(本文)
::::

見出し画像

愛と勇気だけじゃない!アンパンマンが海外在住の息子に教えてくれたこと

日本の子どもなら男女問わず誰しもが通る道ともいえる、国民的キャラクター、アンパンマン。しかし残念ながらここメキシコでは、テレビ放映されておらず、当然グッズも販売されていない。そのため、生後4か月からメキシコに住んでいる息子にはあまりなじみのないキャラクターだった。

しかし去年の夏、日本に一時帰国した際、父(息子にとってはジィジ)が録画してくれたアンパンマンを見た息子は、たった3週間の間に、その魅力にすっかりはまった。そしてどうやら息子は、アンパンマンのおかげで、ちょこっと成長したようだった。

息子、初めての長文は、あの名ゼリフ

スペイン語と英語を使う現地の幼稚園に通う息子。家では私や夫が日本語で話してはいるものの、日本語に触れる時間が少なかったこともあってか、言葉の成長がのんびりな子だった。3歳を過ぎ、単語でコミュニケーションは取れていたが、あまり文章は話さず、母親である私としては、いつ話してくれるのかなと、楽しみと不安を抱きながら過ごしていた。

しかしそんな息子。ある日、日本の湯船で顔に水がついたときに、突然、「顔が濡れて力が出ないー。」と、アンパンマンのあの名ゼリフの一つを発したのだ。その後も、「アンパンマン、新しい顔だよ」、「やめるんだ、バイキンマン!」など、次々と、アンパンマンに登場する日本語の文章を話し出したのだ。

もちろん一時帰国中に、ジィジとバァバにたくさん話しかけられ、日本語のシャワーを浴びたことも影響していると思うが、アンパンマンが息子の言語教育に良い影響を与えたことは、間違いのない事実のようだ。

名ゼリフが繰り返し出てくる。そしてそれが分かりやすい絵で示されている。アンパンマンには、言葉を覚えるのに効果的な要素がたくさん含まれていると感じた。多くの先輩ママや言語学者からしたら、こんなことは、とっくの昔から知っていた話かもしれないが、大人になって改めてアンパンマンを見た私は、その構成が本当に素晴らしいものだと感心した。

::::

(やること)
本文によると、息子がメキシコに住み始めたのは生後何か月からですか?

(データ一覧)
::::

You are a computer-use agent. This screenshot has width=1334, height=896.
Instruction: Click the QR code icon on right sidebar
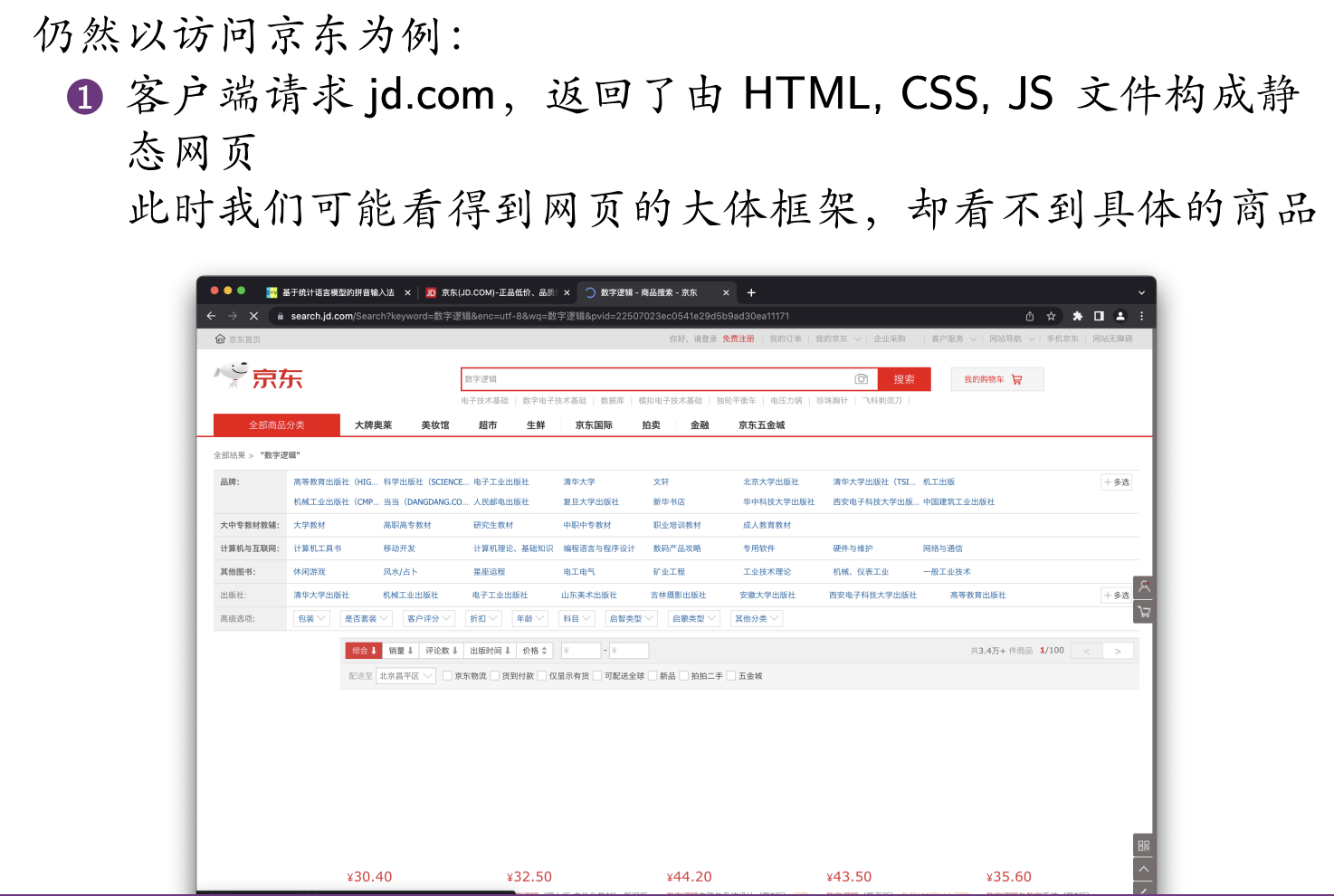coord(1143,845)
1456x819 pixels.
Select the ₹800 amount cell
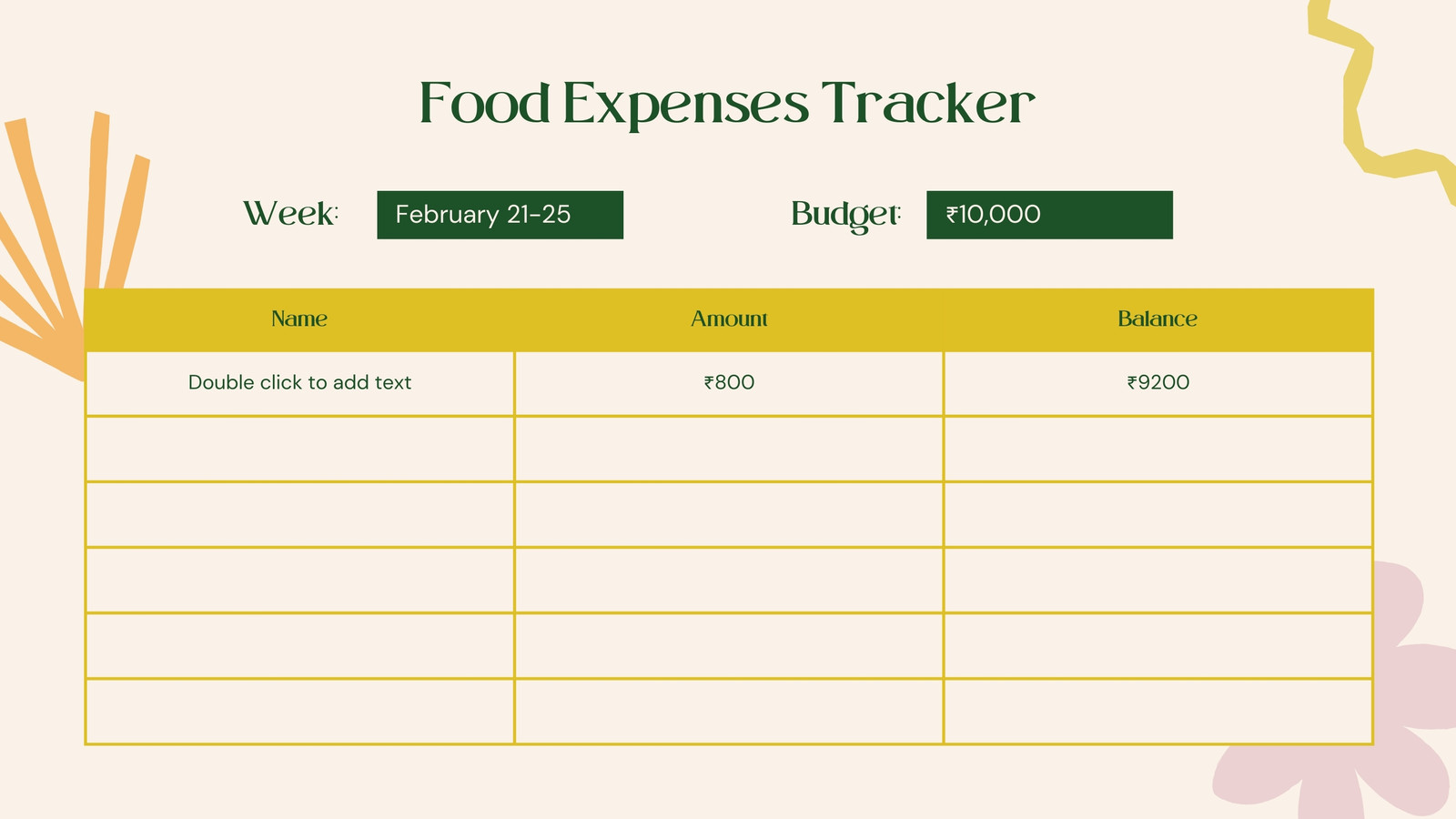(729, 383)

::::

(以下が結果)
生後4か月からです。